Provided data:
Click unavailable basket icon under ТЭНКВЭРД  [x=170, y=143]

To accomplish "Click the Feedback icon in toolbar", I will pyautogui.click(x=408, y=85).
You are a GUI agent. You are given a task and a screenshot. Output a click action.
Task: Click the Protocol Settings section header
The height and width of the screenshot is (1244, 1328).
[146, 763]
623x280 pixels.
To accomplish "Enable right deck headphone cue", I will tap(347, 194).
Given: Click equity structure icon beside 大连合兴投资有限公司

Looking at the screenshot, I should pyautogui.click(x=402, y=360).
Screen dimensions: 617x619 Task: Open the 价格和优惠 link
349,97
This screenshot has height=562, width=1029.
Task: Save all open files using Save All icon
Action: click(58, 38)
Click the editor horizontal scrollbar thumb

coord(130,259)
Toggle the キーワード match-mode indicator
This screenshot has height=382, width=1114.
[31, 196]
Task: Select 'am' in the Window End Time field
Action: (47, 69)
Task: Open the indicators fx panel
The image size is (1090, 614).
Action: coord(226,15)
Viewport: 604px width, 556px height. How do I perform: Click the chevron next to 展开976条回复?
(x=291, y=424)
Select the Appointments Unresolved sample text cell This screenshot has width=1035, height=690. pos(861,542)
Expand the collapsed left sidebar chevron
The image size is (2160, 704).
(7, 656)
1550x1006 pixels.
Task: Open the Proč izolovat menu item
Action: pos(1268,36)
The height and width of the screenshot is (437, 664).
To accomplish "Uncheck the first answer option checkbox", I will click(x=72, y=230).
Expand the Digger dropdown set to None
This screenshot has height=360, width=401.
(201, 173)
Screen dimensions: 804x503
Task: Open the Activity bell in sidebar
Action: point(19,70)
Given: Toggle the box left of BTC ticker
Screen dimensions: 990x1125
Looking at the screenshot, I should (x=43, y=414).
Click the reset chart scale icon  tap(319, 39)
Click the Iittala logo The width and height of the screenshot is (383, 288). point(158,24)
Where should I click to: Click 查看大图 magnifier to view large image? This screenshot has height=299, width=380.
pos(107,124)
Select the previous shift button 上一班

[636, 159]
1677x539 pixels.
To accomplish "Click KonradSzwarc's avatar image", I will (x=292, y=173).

Task instructions:
How many lines in these records hold the string "accomplish"? Reply with the number alone.

Exercise response:
4